Collected data entries
- - - - -
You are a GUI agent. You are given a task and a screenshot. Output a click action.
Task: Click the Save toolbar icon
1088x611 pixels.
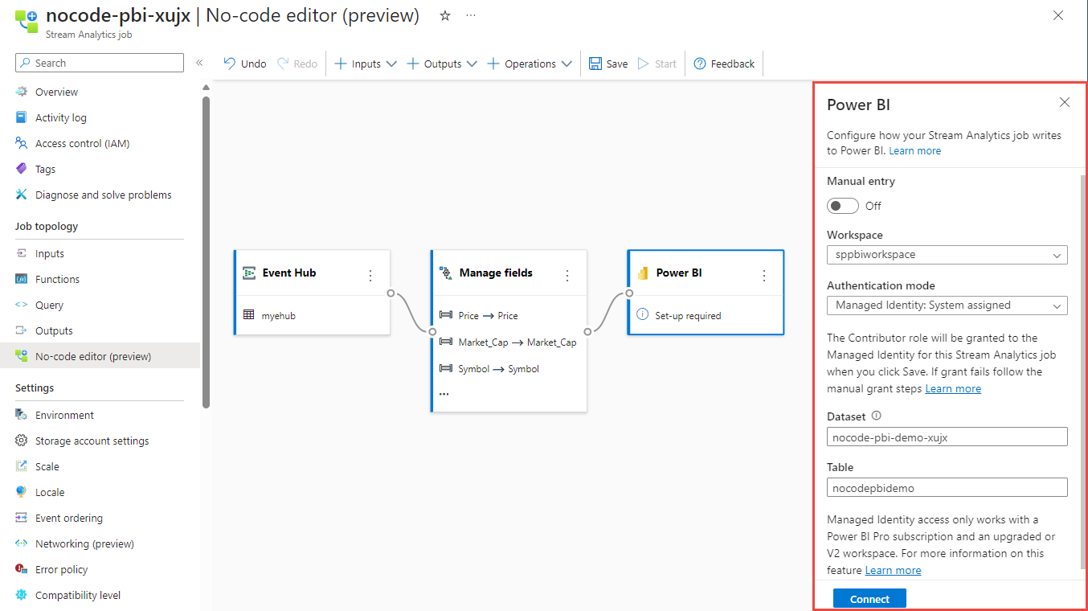point(607,63)
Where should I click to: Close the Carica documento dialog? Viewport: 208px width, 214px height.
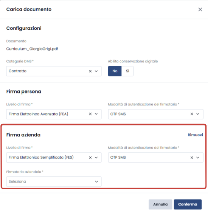(200, 9)
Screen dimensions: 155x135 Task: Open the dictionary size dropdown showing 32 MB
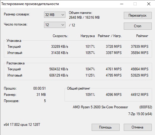[55, 15]
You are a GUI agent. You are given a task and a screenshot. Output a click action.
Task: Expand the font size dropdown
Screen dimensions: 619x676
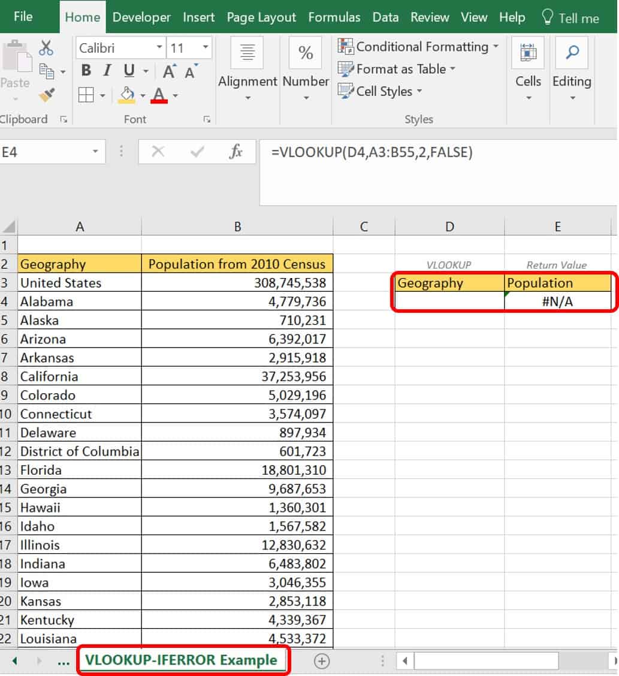point(206,48)
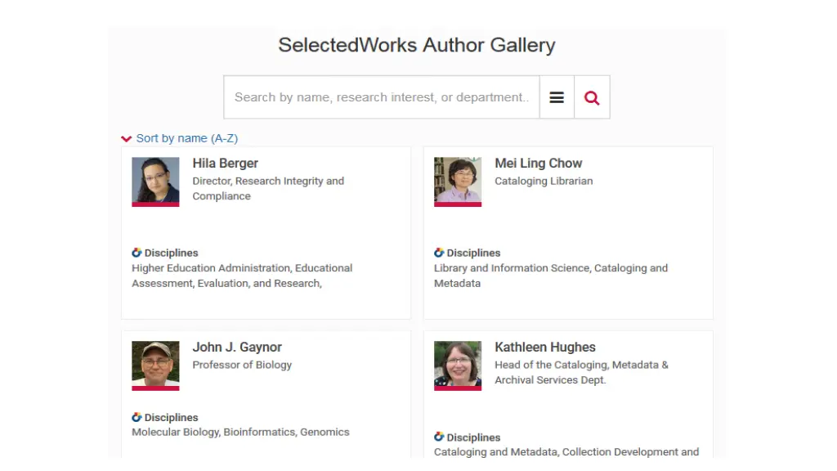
- - - - -
Begin at the line containing "1088x611 pixels." and stop at the last line of the data. Repeat only those lines, exactly, and leave out the pictures.

- **Solution to this exercise**
1088x611 pixels.
point(607,63)
Where should I click to: Close the Carica documento dialog? Viewport: 208px width, 214px height.
(200, 9)
Screen dimensions: 155x135 Task: Open the dictionary size dropdown showing 32 MB
[55, 15]
You are a GUI agent. You are given a task and a screenshot. Output a click action.
Task: Expand the font size dropdown
Screen dimensions: 619x676
point(206,48)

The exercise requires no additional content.